La maîtresse de maison ne s’était pas montrée. Habitués à son inconvenance – Thérèse Riordan ne faisait jamais société avec eux – les Rogue ne s’en étaient pas formalisés. Ils s’étaient tout de même vaguement demandé pourquoi Klaus, son fils aîné, s’était éclipsé avant le plat sucré, pourquoi James, le cadet, l’avait précédé à l’entremet et pourquoi Stolas, le benjamin, n’avait pas dîné du tout, du moins, pas avec les autres… Mais n’avait éveillé les soupçons de Niclas que la chose suivante :
La jolie rousse qui travaillait à l’office des Riordan – peut-être femme de chambre, peut-être cuisinière, Niclas ne savait plus – avait surgi dans le petit salon un peu après qu’on y avait pris le dessert. Simon et son serviteur y étaient alors seuls, les deux chefs d’entreprise étant partis parler affaire. Haletante, rouge, elle avait balbutié quelque chose comme :
« Monsieur m’excuse, Maître Thaddeus invite Monsieur à monter se divertir dans la salle de jeu en compagnie de son fils. Si Monsieur veut bien me suivre… »
La bonne d’enfant ! la remettait Niclas en y repensant.
Simon, en dépit de son naturel timide, n’avait pas hésité à avancer vers l’inconnue. Ajouté à cela que l’attention trop délicate de Monsieur Riordan Père lui avait paru étrange, Niclas ne put que se rendre à l’évidence que quelque chose d’extraordinaire se préparait.

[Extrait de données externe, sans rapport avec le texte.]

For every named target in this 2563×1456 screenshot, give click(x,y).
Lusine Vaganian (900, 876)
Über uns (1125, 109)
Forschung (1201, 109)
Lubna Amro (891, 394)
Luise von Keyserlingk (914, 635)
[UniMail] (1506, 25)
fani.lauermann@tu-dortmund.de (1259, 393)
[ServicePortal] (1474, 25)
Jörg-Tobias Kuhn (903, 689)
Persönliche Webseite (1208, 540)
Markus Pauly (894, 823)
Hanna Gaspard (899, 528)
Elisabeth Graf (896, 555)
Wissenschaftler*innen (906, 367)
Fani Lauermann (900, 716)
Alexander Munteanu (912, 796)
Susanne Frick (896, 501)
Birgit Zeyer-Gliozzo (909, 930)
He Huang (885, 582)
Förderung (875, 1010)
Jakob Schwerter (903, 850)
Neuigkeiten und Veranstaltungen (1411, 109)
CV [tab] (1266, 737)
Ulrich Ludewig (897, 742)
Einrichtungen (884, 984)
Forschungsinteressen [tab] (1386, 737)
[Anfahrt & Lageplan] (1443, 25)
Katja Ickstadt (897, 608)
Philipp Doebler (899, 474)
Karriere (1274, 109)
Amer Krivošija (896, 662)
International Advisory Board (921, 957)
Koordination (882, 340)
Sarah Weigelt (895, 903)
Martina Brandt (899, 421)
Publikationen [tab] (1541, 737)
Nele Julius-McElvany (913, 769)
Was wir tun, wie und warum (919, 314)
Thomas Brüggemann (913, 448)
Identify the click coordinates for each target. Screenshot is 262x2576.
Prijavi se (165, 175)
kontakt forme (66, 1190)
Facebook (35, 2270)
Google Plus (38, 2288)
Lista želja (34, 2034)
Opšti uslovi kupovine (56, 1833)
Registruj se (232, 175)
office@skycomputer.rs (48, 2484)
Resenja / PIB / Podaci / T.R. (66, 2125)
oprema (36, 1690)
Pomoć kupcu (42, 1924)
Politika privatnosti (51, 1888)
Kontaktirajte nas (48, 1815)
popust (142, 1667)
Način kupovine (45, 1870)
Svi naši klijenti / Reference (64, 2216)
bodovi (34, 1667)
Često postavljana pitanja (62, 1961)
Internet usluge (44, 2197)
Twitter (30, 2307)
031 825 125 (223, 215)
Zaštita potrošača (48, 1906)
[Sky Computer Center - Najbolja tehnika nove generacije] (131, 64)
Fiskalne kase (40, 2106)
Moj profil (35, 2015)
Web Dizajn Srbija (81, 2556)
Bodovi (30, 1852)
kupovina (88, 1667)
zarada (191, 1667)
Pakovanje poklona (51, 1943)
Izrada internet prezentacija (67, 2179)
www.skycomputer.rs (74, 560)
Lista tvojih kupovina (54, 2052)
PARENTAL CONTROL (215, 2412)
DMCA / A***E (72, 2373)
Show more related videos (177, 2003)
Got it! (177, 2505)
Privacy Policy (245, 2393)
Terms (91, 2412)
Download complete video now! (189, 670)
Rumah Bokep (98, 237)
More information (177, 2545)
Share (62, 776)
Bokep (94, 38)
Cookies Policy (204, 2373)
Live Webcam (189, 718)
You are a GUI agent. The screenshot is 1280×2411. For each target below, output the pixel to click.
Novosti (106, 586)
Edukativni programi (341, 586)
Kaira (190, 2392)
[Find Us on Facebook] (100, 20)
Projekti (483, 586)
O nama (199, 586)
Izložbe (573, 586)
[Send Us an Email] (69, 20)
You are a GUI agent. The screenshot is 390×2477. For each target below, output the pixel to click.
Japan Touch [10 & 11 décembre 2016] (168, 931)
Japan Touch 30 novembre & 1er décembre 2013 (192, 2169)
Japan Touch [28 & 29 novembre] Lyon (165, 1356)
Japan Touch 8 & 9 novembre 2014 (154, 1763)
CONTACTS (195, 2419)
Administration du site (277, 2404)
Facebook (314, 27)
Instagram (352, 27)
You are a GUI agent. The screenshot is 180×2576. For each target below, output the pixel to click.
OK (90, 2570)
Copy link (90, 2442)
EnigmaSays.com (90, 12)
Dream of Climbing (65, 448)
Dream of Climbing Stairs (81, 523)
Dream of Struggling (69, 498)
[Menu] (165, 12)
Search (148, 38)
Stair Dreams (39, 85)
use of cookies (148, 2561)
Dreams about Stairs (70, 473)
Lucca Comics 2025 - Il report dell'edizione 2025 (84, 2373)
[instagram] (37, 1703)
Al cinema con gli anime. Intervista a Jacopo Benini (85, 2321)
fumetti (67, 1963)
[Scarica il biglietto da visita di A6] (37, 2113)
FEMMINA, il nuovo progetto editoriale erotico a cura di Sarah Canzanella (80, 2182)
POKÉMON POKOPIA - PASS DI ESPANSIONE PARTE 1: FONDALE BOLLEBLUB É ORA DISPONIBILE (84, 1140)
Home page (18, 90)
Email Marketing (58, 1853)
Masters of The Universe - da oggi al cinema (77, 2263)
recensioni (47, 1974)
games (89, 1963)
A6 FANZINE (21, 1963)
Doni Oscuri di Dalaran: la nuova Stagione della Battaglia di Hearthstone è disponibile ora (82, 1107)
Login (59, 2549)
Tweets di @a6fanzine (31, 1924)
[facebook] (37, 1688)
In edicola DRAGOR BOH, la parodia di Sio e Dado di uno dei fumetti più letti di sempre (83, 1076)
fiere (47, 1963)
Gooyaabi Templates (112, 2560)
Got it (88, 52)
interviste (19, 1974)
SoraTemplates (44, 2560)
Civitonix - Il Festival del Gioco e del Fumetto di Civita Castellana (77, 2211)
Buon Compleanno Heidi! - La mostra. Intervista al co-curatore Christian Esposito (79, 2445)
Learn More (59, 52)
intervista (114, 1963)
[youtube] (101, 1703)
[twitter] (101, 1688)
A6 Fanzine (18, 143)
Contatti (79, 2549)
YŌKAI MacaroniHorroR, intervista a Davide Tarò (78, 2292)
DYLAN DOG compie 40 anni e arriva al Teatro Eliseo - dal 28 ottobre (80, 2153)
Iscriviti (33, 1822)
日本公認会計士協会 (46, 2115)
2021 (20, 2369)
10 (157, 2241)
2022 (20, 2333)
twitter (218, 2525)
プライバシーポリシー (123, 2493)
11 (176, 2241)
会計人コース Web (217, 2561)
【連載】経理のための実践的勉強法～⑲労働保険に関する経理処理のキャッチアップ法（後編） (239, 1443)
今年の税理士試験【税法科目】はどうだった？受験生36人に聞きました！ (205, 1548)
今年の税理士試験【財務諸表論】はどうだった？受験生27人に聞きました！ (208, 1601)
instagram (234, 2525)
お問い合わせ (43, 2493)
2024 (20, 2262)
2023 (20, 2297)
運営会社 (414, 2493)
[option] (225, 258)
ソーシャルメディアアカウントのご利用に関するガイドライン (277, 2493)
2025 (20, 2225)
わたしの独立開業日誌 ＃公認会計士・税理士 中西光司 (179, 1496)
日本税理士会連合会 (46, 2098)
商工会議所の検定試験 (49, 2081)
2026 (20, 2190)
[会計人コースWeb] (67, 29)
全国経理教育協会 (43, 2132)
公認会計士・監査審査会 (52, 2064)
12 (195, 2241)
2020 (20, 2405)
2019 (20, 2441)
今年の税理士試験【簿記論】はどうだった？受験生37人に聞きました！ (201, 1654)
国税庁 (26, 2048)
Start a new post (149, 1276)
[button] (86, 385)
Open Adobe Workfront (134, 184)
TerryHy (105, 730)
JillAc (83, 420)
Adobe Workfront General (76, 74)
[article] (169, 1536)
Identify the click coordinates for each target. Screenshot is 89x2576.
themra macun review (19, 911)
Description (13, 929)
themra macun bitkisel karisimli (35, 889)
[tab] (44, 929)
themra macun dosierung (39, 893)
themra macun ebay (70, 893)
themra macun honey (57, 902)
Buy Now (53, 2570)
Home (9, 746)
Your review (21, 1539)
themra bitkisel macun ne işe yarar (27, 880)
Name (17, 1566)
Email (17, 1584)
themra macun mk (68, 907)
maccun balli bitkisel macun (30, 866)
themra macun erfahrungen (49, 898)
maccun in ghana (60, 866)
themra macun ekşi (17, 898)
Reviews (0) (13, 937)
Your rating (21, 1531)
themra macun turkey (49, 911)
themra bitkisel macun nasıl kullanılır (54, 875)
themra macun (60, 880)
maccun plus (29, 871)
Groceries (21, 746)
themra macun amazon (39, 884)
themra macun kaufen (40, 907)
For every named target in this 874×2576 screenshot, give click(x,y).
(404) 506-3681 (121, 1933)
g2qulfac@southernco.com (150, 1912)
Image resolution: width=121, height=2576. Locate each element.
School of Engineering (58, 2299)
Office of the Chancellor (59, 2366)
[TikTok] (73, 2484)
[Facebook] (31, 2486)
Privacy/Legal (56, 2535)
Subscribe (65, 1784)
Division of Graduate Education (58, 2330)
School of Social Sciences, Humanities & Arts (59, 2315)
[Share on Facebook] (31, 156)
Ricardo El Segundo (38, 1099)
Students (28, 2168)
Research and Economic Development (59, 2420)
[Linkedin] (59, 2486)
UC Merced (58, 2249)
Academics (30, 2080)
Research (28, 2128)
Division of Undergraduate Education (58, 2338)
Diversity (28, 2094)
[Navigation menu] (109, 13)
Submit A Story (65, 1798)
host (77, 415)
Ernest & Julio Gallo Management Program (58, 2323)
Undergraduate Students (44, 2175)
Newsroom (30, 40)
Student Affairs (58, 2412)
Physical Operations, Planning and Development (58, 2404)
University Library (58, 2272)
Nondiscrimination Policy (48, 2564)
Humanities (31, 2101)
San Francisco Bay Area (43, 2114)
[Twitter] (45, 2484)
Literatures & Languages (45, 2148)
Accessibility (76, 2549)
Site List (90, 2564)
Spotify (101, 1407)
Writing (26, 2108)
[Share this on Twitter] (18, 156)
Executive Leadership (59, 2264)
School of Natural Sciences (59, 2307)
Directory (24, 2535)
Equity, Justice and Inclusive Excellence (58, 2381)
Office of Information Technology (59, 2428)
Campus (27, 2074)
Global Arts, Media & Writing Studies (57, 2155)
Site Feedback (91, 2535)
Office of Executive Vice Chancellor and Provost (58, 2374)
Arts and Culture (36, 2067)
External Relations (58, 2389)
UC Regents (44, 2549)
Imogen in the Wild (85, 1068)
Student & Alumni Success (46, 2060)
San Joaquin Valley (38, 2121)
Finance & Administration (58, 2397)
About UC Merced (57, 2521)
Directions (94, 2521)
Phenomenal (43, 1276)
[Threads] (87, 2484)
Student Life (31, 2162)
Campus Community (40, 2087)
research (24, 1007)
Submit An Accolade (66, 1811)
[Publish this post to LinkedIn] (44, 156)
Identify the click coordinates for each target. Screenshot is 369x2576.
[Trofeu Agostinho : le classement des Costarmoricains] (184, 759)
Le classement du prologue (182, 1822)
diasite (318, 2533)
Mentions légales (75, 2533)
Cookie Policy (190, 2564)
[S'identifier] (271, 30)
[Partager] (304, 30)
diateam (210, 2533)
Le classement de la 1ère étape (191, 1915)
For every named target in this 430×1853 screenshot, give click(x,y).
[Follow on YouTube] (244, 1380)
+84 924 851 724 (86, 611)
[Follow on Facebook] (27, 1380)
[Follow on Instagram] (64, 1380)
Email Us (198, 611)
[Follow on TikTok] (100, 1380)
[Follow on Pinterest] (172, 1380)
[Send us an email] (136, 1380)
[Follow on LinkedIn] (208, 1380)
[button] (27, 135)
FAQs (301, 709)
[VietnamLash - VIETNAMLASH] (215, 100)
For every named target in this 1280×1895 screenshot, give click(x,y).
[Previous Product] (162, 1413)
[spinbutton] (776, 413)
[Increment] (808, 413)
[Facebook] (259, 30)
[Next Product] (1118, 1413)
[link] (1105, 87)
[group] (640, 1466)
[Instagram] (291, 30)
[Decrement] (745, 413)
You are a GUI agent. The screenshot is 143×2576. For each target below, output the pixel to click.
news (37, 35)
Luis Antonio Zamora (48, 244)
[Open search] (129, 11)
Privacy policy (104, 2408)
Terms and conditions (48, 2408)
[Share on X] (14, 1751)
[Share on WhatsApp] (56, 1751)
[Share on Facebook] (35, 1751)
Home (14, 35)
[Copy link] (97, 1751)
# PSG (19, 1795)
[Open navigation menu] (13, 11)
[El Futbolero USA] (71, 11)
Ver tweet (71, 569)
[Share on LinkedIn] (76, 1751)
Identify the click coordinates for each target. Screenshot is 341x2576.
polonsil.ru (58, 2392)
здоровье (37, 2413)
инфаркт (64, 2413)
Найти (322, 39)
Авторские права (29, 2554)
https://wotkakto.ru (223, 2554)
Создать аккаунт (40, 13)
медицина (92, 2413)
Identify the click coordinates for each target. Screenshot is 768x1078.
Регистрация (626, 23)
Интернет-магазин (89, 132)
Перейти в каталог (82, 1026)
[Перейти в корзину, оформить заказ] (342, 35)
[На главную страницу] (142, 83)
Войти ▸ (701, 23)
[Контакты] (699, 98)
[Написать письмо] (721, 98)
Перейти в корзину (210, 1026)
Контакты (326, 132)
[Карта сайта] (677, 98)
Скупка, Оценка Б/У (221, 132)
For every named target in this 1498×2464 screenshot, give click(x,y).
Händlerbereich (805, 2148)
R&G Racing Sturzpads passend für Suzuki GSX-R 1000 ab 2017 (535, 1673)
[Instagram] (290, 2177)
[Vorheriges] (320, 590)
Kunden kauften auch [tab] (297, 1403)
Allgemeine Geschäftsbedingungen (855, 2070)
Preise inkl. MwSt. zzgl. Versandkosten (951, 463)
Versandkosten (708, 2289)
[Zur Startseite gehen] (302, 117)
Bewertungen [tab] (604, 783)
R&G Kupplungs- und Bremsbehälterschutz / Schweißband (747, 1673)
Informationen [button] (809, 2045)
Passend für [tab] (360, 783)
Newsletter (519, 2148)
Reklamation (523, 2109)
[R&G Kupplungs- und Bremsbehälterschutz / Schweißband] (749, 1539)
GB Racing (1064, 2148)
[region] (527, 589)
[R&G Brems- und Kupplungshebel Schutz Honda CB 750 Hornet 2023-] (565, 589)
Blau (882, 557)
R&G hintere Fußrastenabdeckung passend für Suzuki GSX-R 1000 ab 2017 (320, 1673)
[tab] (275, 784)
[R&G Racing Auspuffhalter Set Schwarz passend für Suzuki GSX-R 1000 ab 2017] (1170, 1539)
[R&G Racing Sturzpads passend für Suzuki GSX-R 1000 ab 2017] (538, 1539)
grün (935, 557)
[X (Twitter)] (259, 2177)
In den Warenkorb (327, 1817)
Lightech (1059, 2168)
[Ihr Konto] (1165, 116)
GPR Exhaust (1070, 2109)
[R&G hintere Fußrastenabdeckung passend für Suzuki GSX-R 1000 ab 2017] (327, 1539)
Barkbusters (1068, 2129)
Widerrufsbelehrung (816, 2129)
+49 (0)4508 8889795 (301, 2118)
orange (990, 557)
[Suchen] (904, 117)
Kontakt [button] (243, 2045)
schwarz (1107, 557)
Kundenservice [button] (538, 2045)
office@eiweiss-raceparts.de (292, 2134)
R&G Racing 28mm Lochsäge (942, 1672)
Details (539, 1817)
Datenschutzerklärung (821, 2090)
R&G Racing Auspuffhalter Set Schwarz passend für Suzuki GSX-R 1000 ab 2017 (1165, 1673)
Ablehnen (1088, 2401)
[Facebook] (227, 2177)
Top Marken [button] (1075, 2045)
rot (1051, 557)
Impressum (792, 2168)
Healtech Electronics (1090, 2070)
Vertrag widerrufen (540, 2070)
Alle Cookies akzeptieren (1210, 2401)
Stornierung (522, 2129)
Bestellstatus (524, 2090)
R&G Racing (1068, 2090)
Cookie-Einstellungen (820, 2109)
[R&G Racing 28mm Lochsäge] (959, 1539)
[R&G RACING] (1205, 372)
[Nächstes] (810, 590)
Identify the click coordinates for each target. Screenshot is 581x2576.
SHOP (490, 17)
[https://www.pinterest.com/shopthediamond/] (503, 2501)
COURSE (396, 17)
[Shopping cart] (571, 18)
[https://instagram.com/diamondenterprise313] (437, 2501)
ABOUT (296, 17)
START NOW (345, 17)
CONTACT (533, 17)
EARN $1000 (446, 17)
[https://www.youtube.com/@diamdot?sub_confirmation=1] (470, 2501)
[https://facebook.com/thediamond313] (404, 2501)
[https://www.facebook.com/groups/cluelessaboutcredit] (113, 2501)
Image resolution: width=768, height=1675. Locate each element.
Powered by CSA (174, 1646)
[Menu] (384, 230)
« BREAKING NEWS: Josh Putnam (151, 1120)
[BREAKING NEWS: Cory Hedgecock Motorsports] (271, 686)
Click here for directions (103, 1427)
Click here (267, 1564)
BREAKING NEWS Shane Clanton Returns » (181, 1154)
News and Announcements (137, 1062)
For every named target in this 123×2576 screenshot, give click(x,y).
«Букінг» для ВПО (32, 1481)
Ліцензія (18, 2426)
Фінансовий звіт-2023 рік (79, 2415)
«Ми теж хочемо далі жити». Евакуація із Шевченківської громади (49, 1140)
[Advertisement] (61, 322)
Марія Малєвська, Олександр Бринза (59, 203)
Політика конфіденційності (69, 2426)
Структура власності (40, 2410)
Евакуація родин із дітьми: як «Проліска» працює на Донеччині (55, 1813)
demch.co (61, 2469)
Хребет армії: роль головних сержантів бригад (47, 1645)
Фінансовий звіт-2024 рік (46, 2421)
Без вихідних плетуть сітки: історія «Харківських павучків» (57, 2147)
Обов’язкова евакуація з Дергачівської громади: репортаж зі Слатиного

Une demi-heure plus tard, peut-être moins, alors qu’il venait prévenir les Rogue que leur voiture était avancée, il avait vu les deux garçons descendre seuls par le grand escalier.
« Ces messieurs ont-ils passé un bel après-midi ? » s’était-il innocemment enquis.
Là, d’une voix bien plus grave et digne que celle de son jeune âge, Simon lui avait répondu :
« Très bon, Niclas. Comme convenu avec Père, j’ai demandé la main de Monsieur Riordan. Nous serons bientôt fiancés. »
Là, sous les regards abasourdis des deux jeunes bourgeois et de la domesticité du manoir Riordan, se figurant tous les tenants et aboutissants de l’affaire, Niclas Arel, du très haut de ses douze mille ans, avait été pris d'hilarité.